The patient survey found that only 39% of obese people are being told by a healthcare provider that they are obese. Most of those patients were also told by their doctors to lose weight. But one-third of those patients say their provider never discussed ways to achieve or maintain a healthier weight.
The survey itself revealed conflicts, says Christine Ferguson, JD, director of STOP Obesity Alliance, in Washington, DC. “A huge percentage [of physicians] had never had any [specific weight loss] training. “
“Yet at the same time, they know what people need to do, for the most part: help people eat less and exercise more, with patients needing to change their eating habits,” says Ferguson, a professor of the School of Public Health and Health Services at The George Washington University. “Then, you look at the patient, and they say not only do they not know what the physicians are telling them, but they don't pay attention to what the physicians are telling them.”

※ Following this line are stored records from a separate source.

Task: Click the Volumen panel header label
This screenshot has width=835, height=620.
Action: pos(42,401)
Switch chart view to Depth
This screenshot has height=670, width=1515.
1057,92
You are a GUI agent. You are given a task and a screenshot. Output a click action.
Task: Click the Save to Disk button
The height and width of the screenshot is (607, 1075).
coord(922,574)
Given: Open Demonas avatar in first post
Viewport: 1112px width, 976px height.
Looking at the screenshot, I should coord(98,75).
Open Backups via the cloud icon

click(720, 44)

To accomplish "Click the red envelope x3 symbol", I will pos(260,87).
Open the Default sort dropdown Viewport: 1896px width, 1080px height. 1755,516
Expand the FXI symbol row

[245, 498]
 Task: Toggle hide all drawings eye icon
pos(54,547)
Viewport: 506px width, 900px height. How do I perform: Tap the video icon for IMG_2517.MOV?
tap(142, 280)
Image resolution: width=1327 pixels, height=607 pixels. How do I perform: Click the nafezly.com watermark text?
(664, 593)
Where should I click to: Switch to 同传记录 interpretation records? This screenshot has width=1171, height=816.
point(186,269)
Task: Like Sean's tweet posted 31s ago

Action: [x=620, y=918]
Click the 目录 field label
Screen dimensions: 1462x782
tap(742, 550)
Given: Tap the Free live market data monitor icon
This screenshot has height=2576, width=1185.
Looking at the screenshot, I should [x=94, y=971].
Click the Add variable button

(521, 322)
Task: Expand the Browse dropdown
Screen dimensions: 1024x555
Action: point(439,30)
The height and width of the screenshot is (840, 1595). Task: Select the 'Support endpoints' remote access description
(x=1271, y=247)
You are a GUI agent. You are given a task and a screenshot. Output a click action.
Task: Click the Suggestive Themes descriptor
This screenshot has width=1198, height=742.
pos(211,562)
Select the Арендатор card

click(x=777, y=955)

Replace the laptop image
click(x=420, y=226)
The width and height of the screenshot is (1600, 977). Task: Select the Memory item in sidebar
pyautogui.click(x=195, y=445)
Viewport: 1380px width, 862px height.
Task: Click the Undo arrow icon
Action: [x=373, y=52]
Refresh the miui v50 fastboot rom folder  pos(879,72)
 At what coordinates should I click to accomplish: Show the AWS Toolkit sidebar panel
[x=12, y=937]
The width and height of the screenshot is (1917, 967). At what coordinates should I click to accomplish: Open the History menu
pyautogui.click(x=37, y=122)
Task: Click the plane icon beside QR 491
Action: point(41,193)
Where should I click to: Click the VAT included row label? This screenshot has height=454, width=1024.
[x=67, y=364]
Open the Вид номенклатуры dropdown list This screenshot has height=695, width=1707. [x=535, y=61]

A major problem, as indicated in the survey, is that a vast majority of doctors say they have little or no training in weight management and nutrition, Ferguson says. Moreover, they say they’re not likely to have anyone else in their practice who can be of help, she adds. Most primary care physicians say having more time with patients would help them discuss weight issues, but many also cite a need for weight loss tools and other programs, the survey found.